More C0D4G3

Monday, July 31, 2006

Part 1 done

The entire IllexBoyAdvance core has been rewritten, so now it outputs code while it executes it. Actually, this is pretty old news, and the guys at GP32X have known it for a while. I'm just lazy when it comes to updating this blog. :P

Part 2, while requiring much less code than Part 1, will be much harder as it's not repetitive nor simple:
Picture a bank of memory. It contains all the memory that can contain executable code. This includes the BIOS, RAM, ROM, and whatever else.

A normal static-recompiler will output one code-block for each address it reads from on run-time.
Now, we have a very small, but fast RAM, and a very large but slow ROM. How much do you want to bet that people are swapping their code into RAM as needed to speed things up? This creates a little problem: Each address can contain many different instructions in the course of execution.
Self-modifying code is the Achilies Heel of static recompilers. So, does that mean I got myself into a dead end?
No. But that is why Part 2 is so much harder than Part 1.
I see three paths to overcoming this obstacle:
1) Ignore it.
Maybe I'm wrong and nobody executes stuff on RAM. Maybe only a few games do. I have to do some tests and find out if I actually have a problem in my hands or not.

2) Binary Tree style.
Remember that bank of memory I mentioned earlier? For each executable instruction, I'd have a pointer to a Bintree, where previously executed instructions are the keys. Whenever there's a Jump/Call, the emulator looks for the appropriate tree in a big array, uses the instruction to find out if it has been decompiled before or not, and then:
If it has NOT been decompiled previously:
Compile it, add the code offset to the tree.

If it has been decompiled: Compare each instruction of the code currently being decompiled, and the version that was done previously. If a jump is reached and all opcodes are the same, then there is nothing to do. If not all the opcodes are the same, store the offset of the first different opcode, output a new disassembly, without overwriting the previous one.
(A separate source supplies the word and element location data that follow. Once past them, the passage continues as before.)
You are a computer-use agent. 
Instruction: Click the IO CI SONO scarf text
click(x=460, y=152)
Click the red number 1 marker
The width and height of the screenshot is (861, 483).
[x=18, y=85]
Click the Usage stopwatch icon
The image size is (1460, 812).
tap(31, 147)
When executing code that has already been recompiled, each time there's a jump, look in the array for the corresponding tree, get an offset, compare it with the the opcode it's supposed to execute. If it's good, jump to the pre-compiled code. If not, resort to the interpretor.

3) Dynarec Style.
For each code block, there's a translated code cache. When an instruction overwrites memory that has been recompiled, the cache block is invalidated (thrown away). Of course, there's no chance of doing that here. Instead, a new cache would have to be made, and some sort of hash would differenciate the caches.
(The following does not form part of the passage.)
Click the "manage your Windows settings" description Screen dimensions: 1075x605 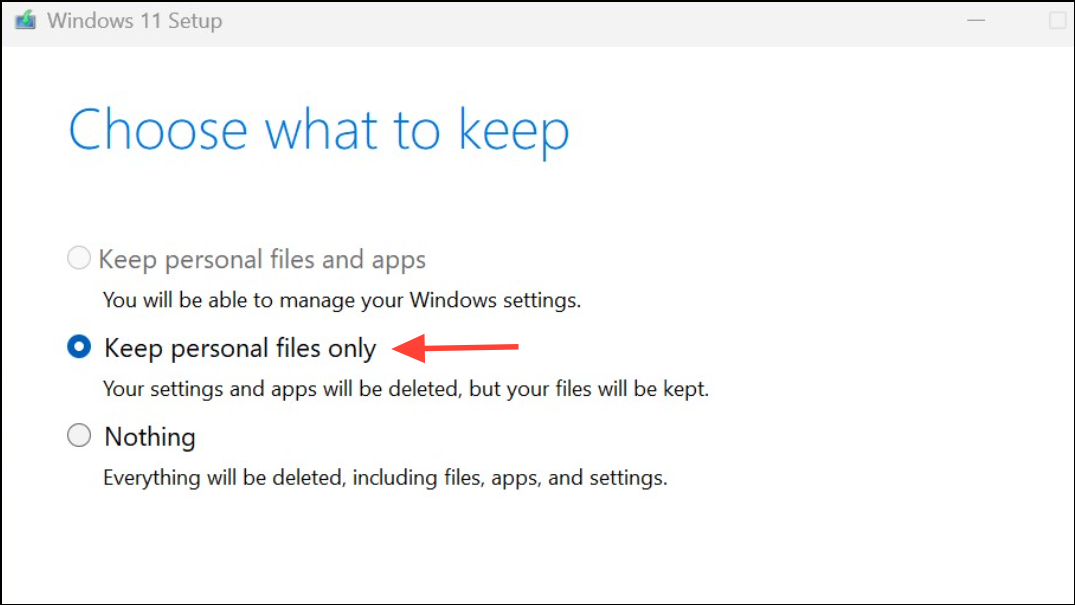(341, 300)
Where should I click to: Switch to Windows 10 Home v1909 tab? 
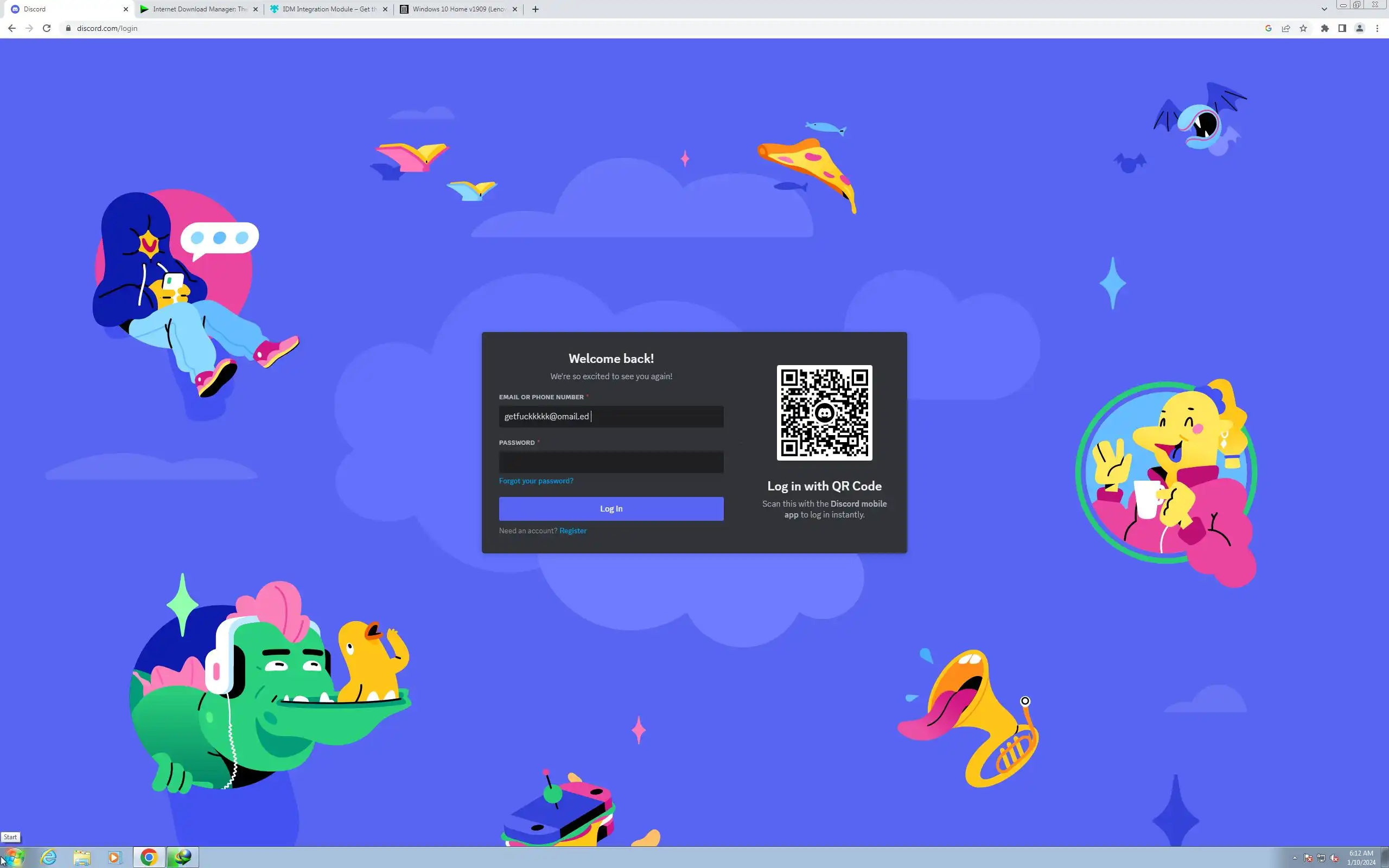457,9
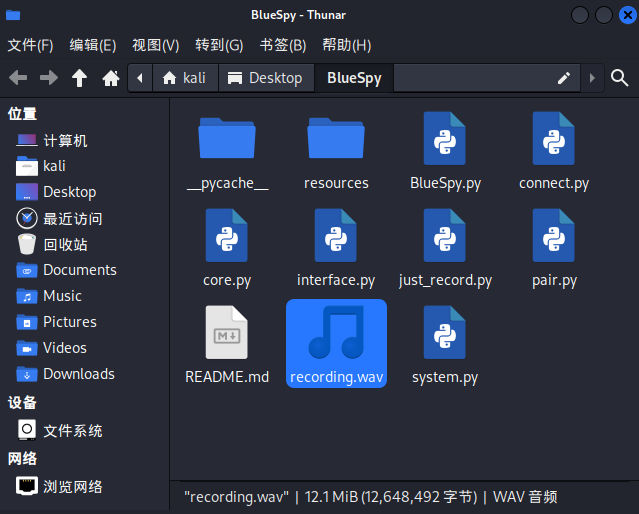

Both methods 2 and 3 have a heavy performance penalty on the emulator, but it remains faster than a Dynarec. As can be seen, neither are trivial to implement, so I have to give this a whole lot of thought before I start coding. If anybody has any suggestions (even if it's to say, "Your blog entry made no sense. Please refrain from blogging at 1AM") I'd really like to hear them.
That's what I created the A7Board for. http://tkf15h.phpnet.us

Thursday, July 13, 2006

More work on IBA

IllexBoyAdvance has seen a good amount of development lately.
Currently around line 3589 of 7190, which puts me at around 50% done.
Yesterday I spent time doing a revision, making sure I wasn't leaving too many mistakes about. And I caught quite a few bugs, mostly writing the output code to a string and then forgetting to dump it afterwards. :-P
BTW, I made a temporary webpage for this project: illexboyadvance.sourceforge.net

I am feeling rather confident that this rewrite I'm doing is capable of getting fullspeed GBA emulation on the GP2X. These are a few reasons why:
1) Each instruction states which registers it needs, and for the emulator to access them, a series of ANDs/Shifts must be done. While Shifts and Ands are not costly operations on an ARM processor, doing them often still hurts performance. The VBA C core does this various times per instruction when it could calculate it once and store the value in a variable. Illex does all these calculations when outputting code, so once compiled it will not have to be done again.

2) GCC optimizing the output code is sure to be much faster than the current core.

3) There are various instructions where certain registers are treated as special cases. These checks are being eliminated from output code, unless they really need to be done.

4) VBA has routinary tasks, things it does for each opcode, that don't need to be done all that often. Keeping R15 updated, for example. Going from one opcode to the next. The usual slow-downs associated with interpretors. All that's going away.

Then there's a bunch of little things that could be changed:
5) Useless turnary Op in VBA core:
Z_FLAG = (res == 0) ? true : false;
Assuming GCC doesn't optimize this fully, the turnary operator uses a branch, just like an "if()" would. Therefore, it's a better idea to simply do:
Z_FLAG = (res == 0);
A single branch isn't a big deal, I'm just giving an example of the things you'd find in VBA.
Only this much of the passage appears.